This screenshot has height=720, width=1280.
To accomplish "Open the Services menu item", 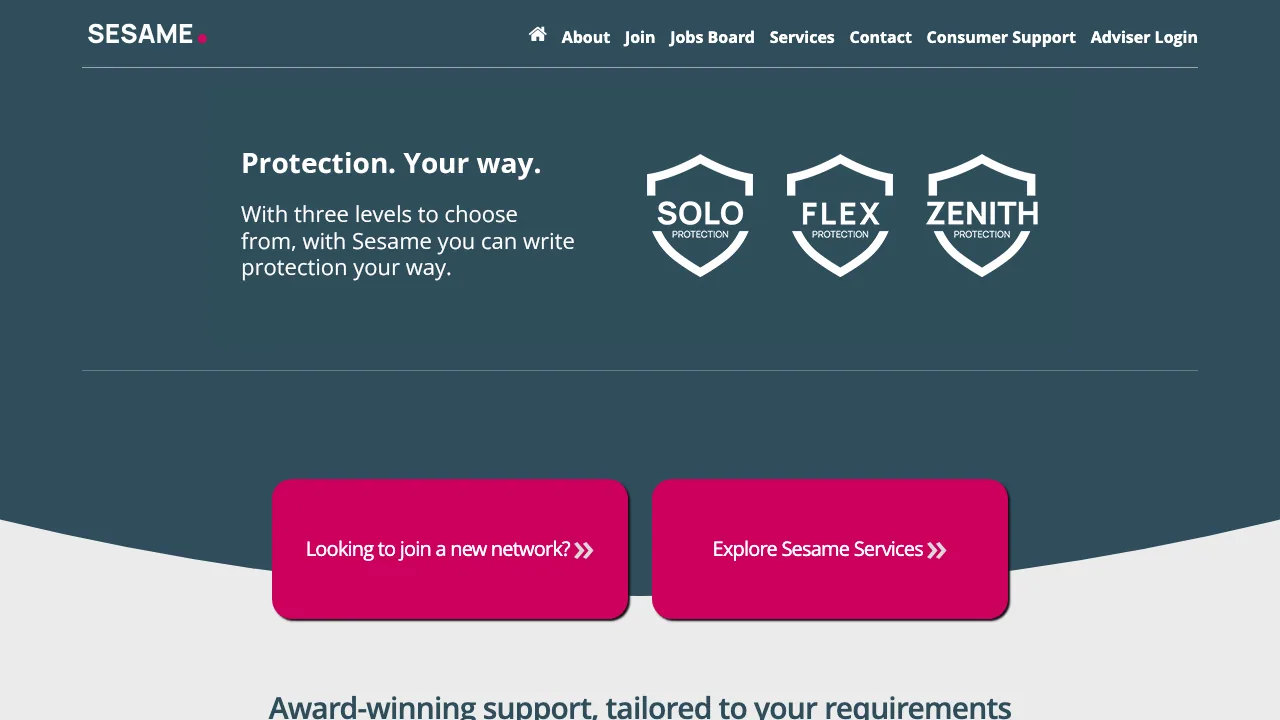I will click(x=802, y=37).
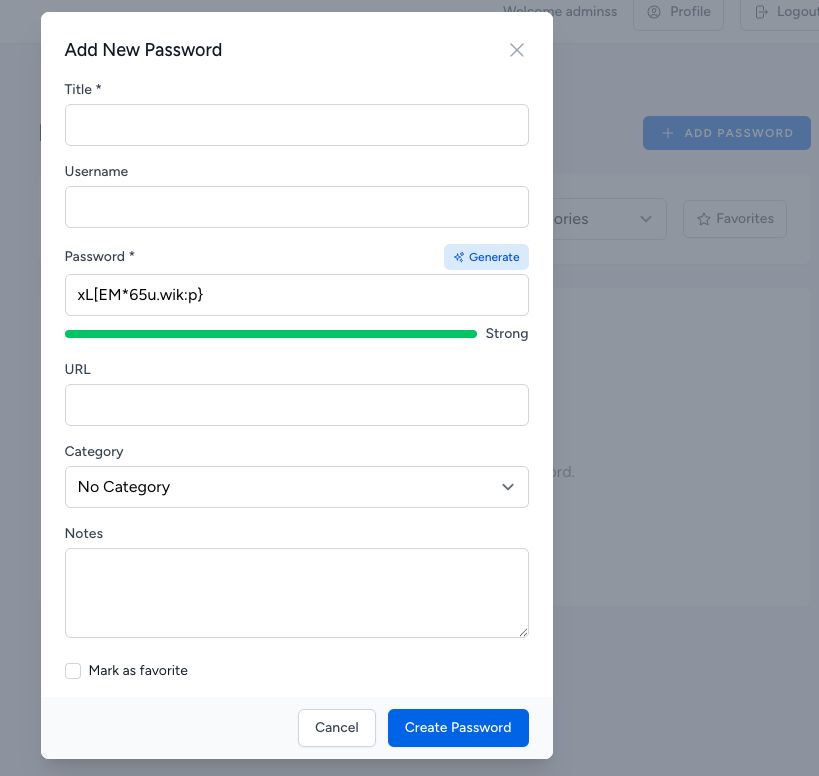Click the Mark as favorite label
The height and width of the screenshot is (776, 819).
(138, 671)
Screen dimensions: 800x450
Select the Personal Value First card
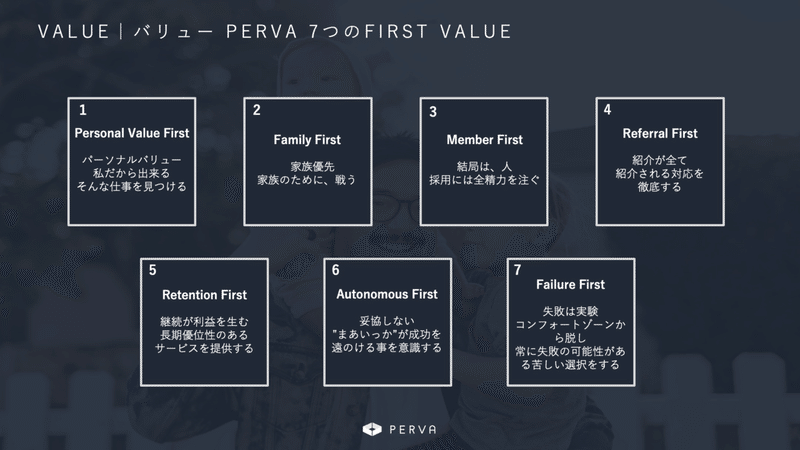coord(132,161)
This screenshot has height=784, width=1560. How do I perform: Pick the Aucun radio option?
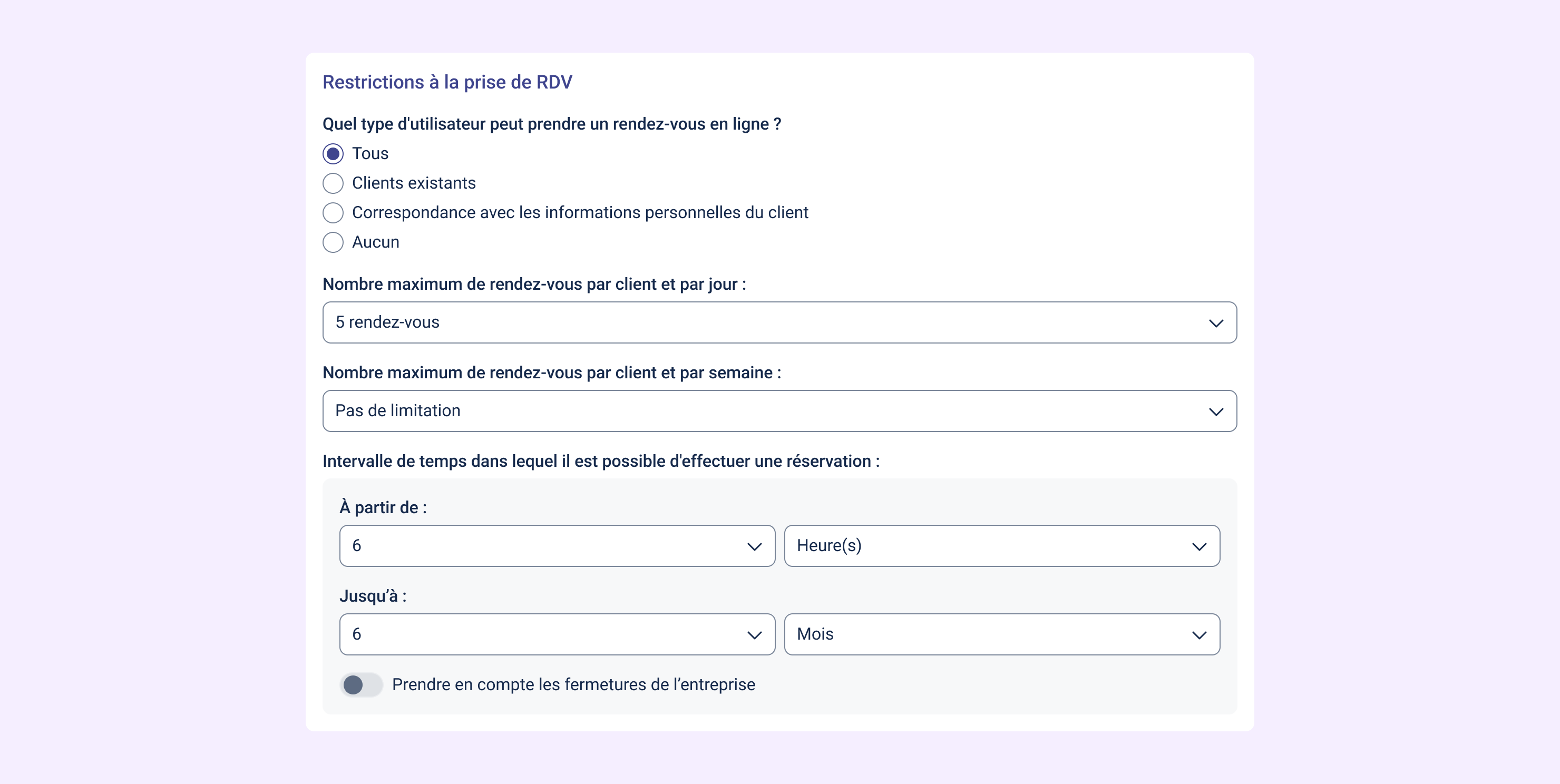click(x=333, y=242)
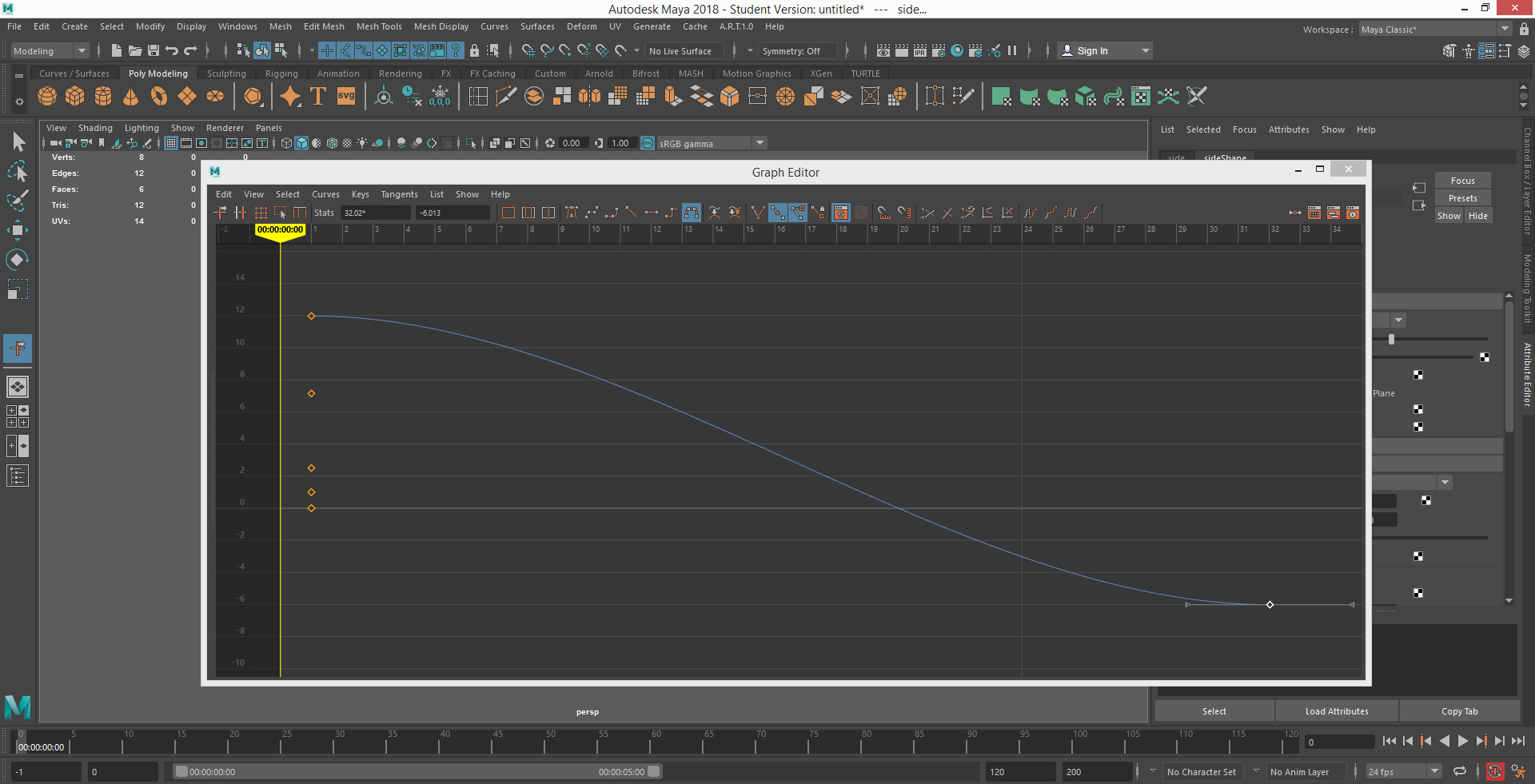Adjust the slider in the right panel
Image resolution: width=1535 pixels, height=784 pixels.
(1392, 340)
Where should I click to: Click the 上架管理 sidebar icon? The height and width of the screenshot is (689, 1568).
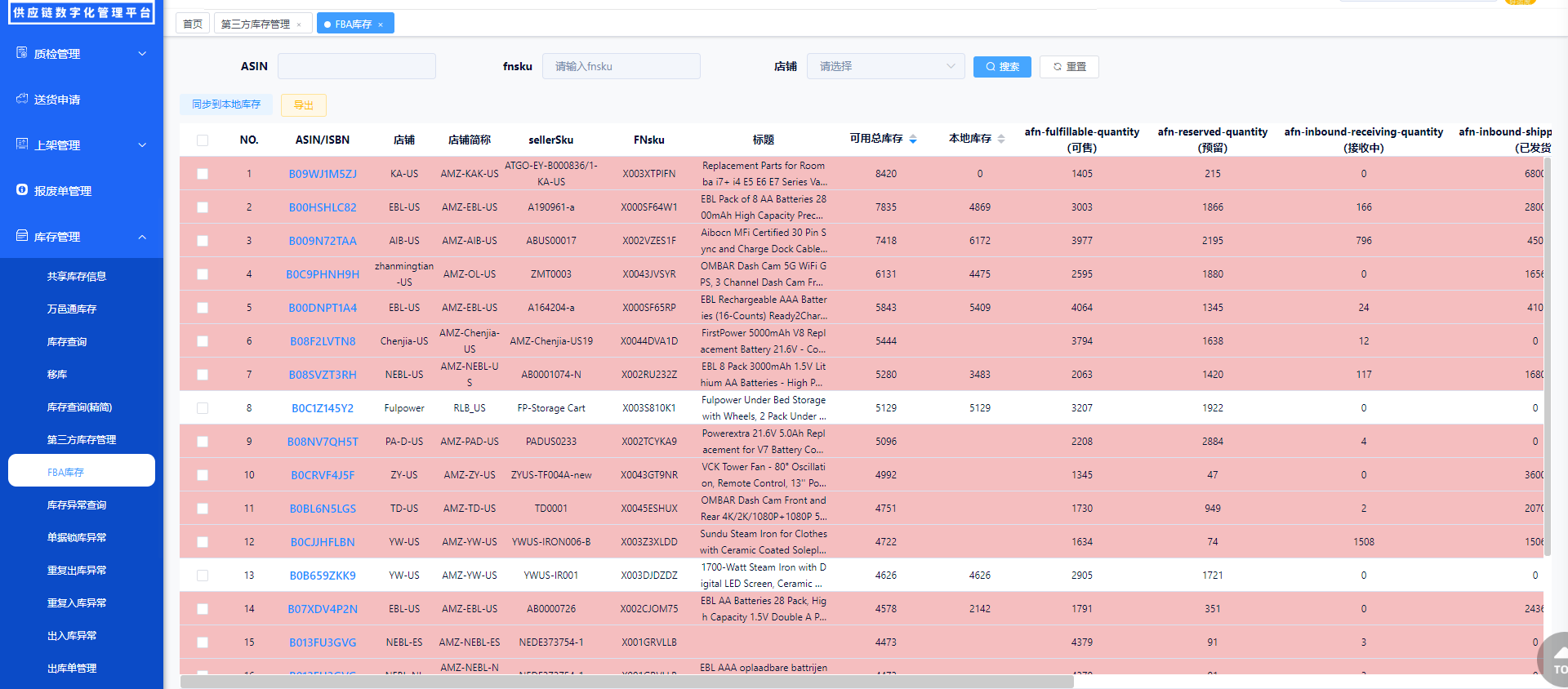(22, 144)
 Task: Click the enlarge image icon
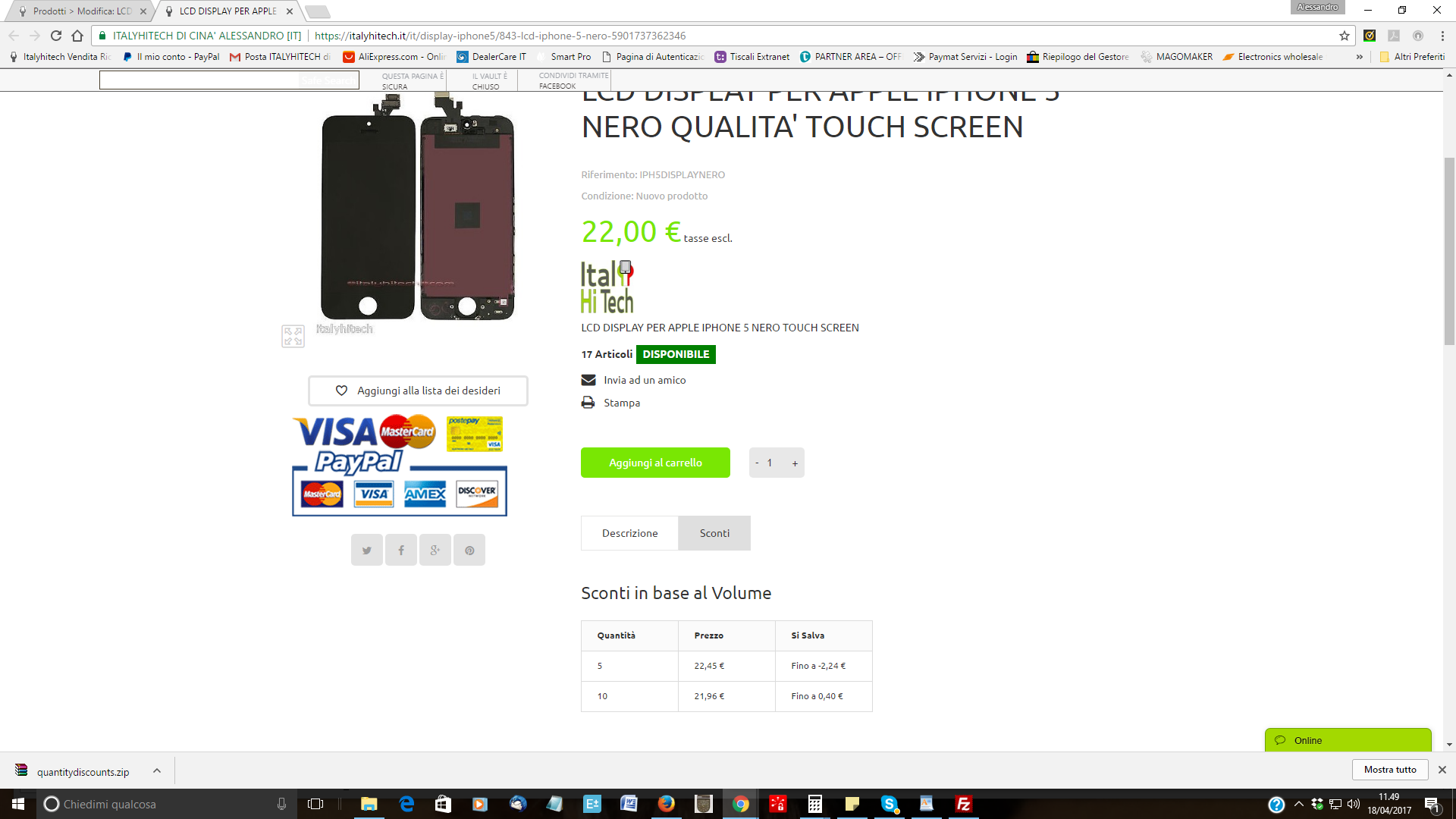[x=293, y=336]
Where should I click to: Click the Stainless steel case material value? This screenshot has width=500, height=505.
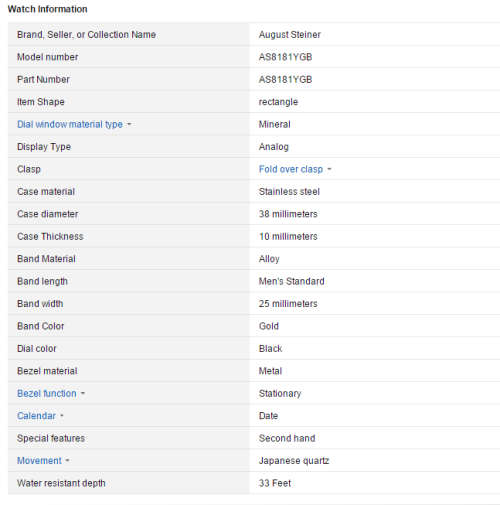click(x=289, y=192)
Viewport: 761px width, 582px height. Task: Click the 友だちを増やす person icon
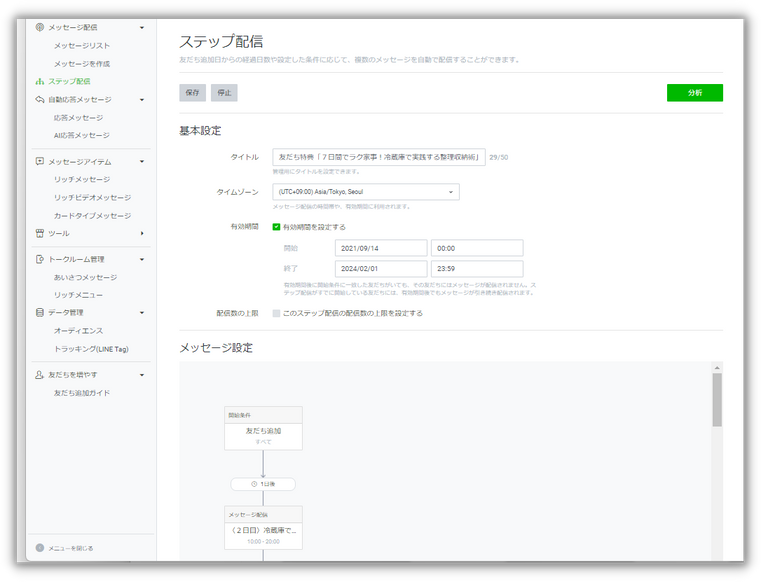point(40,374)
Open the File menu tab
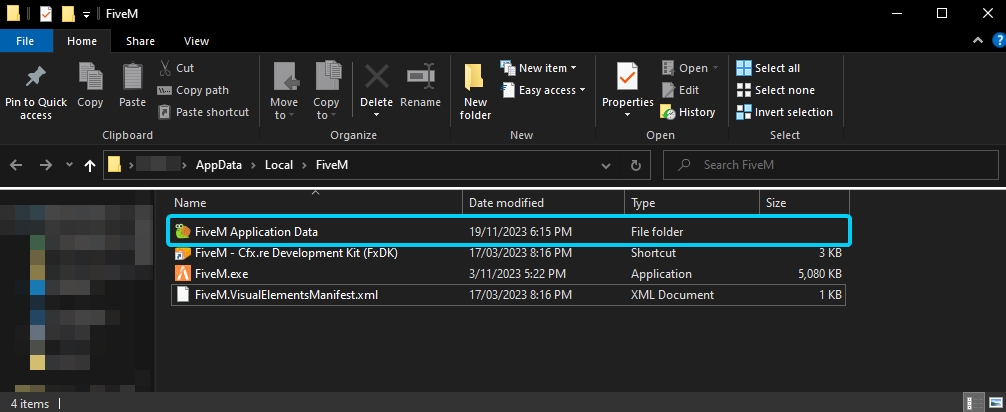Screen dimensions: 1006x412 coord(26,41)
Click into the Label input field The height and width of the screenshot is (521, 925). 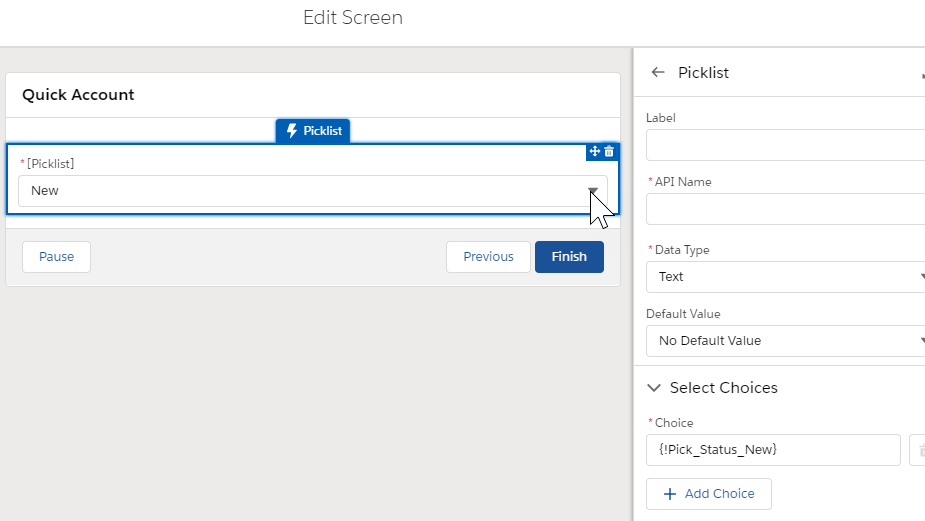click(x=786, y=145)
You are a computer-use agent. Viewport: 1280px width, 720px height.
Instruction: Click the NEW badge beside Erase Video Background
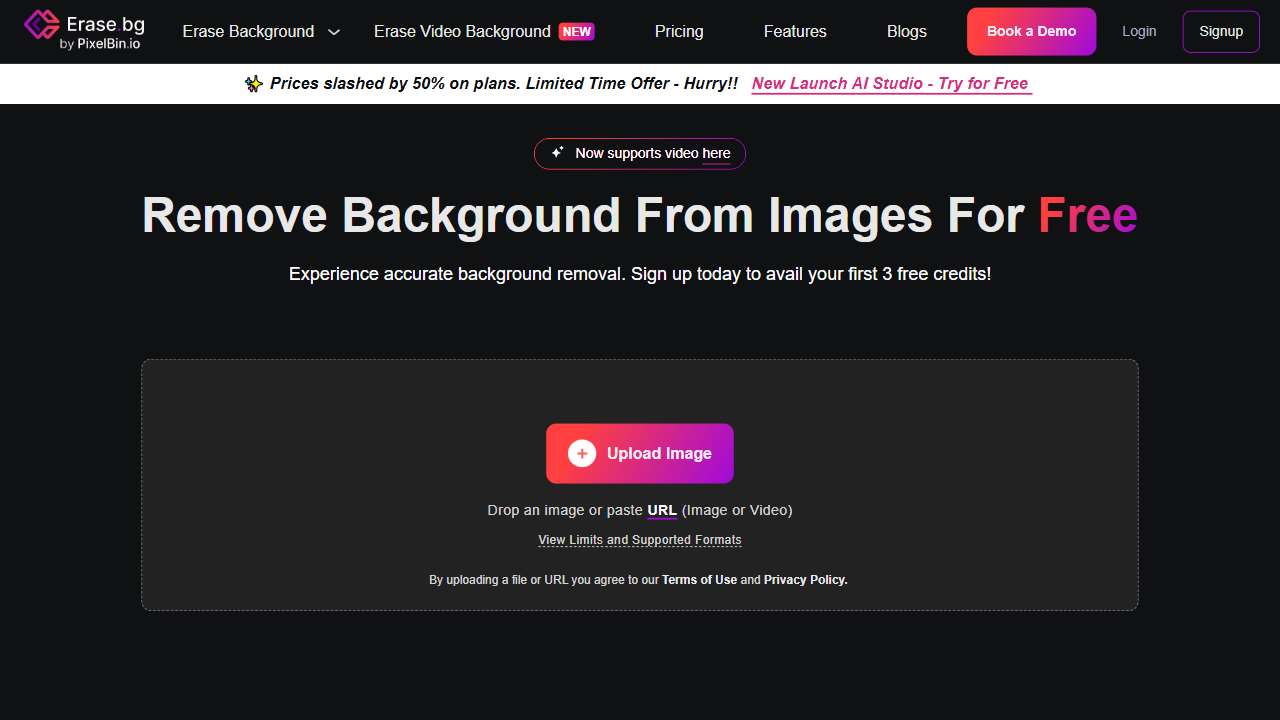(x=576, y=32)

#####

_Requirement_: Pull out every line of the listing above that contains the word "Task" and list those lines. Capitalization matters, so count only matches with the same upper- and lowercase letters.

_Answer_:
 Task: Click the enlarge image icon
Viewport: 761px width, 582px height. Task: Click the 友だちを増やす person icon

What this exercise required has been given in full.